START Supplied data
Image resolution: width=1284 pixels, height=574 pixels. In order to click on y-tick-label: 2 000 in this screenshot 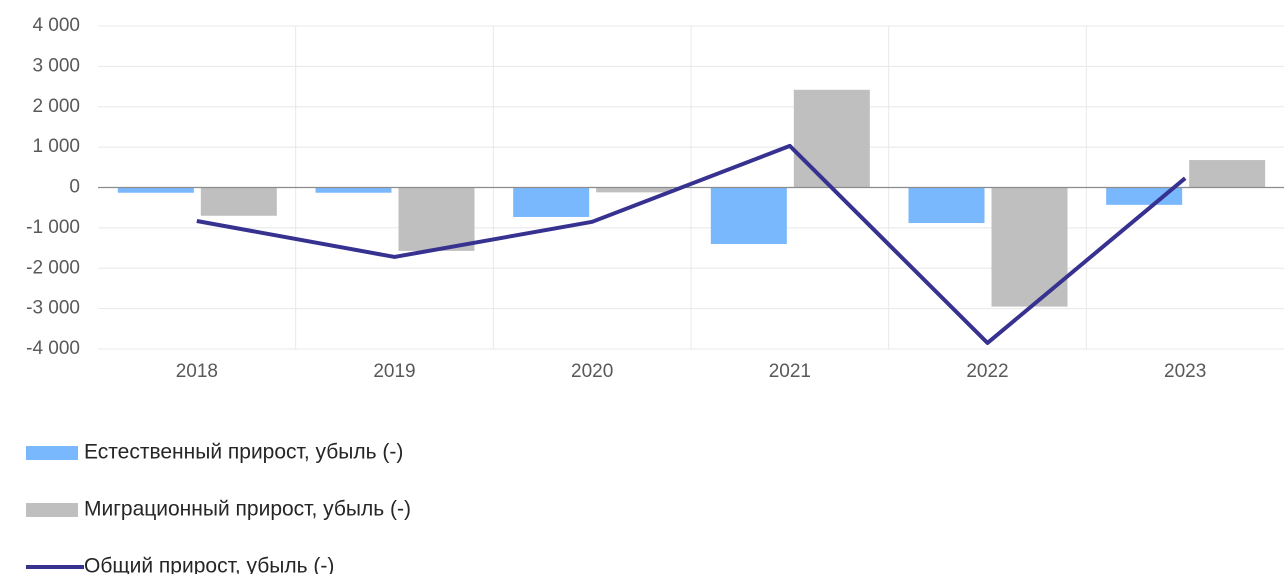, I will do `click(56, 106)`.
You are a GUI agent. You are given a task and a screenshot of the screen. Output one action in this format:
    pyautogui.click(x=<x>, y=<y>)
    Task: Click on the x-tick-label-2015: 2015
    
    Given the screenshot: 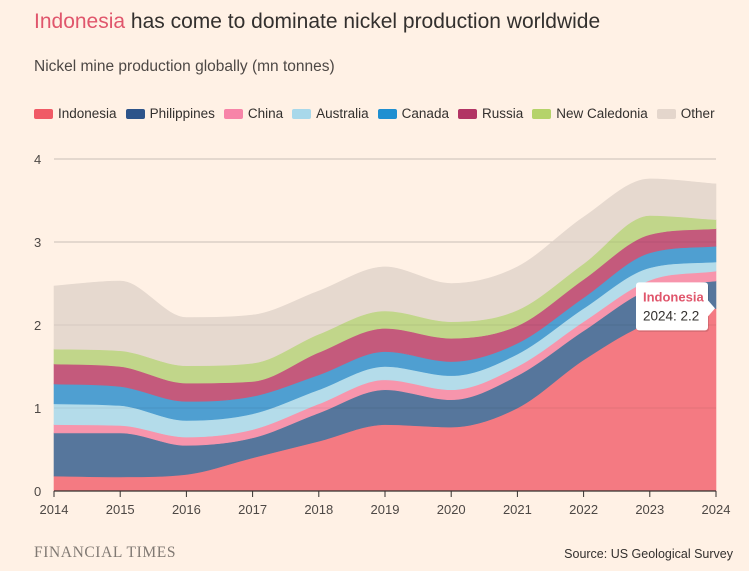 What is the action you would take?
    pyautogui.click(x=120, y=510)
    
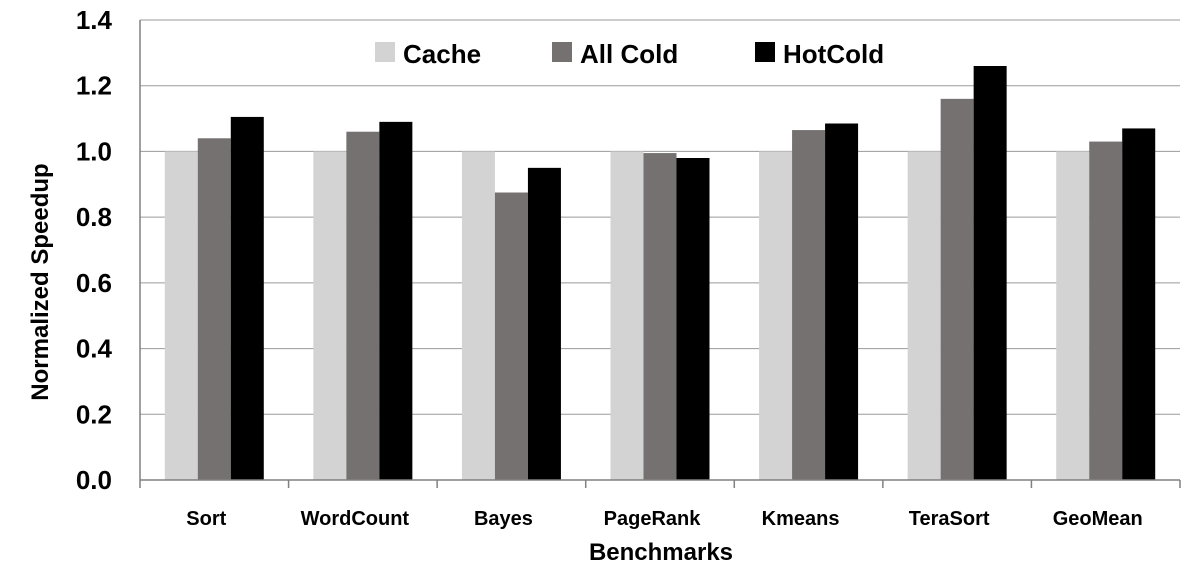  Describe the element at coordinates (247, 298) in the screenshot. I see `bar-hotcold-sort` at that location.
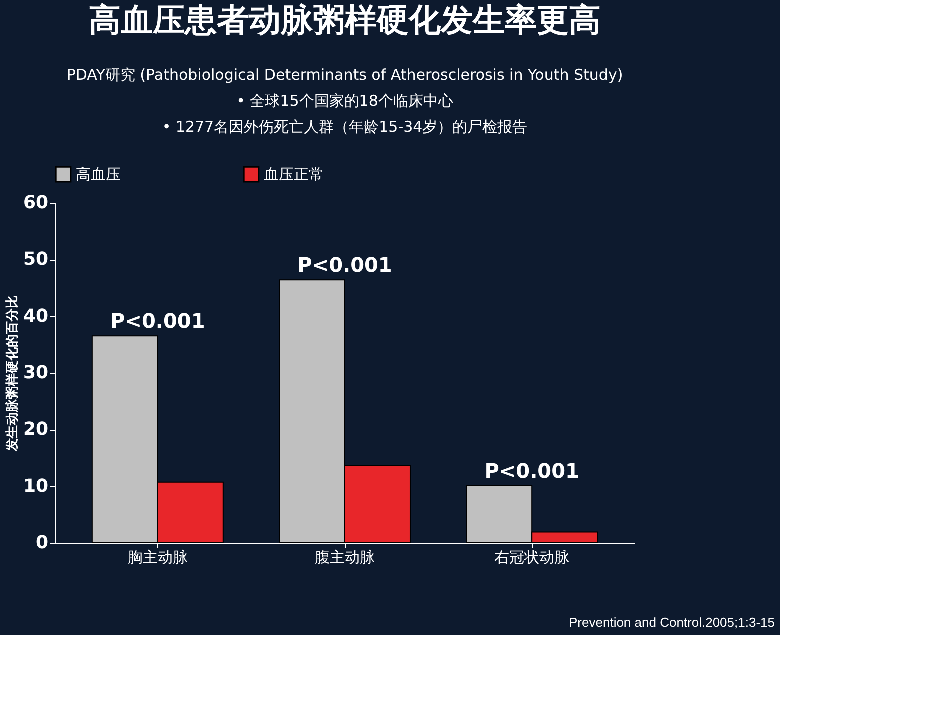 Image resolution: width=950 pixels, height=713 pixels. What do you see at coordinates (345, 75) in the screenshot?
I see `text: PDAY研究 (Pathobiological Determinants of Atherosclerosis in Youth Study)` at bounding box center [345, 75].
END Supplied data
Assignment:
Copy out these lines word for word, starting at the line that contains "You are a GUI" and ending after the line that contains "Task: Click on".

Completed exercise:
You are a GUI agent. You are given a task and a screenshot of the screen. Output one action in this format:
    pyautogui.click(x=<x>, y=<y>)
    Task: Click on the x-tick-label-2015: 2015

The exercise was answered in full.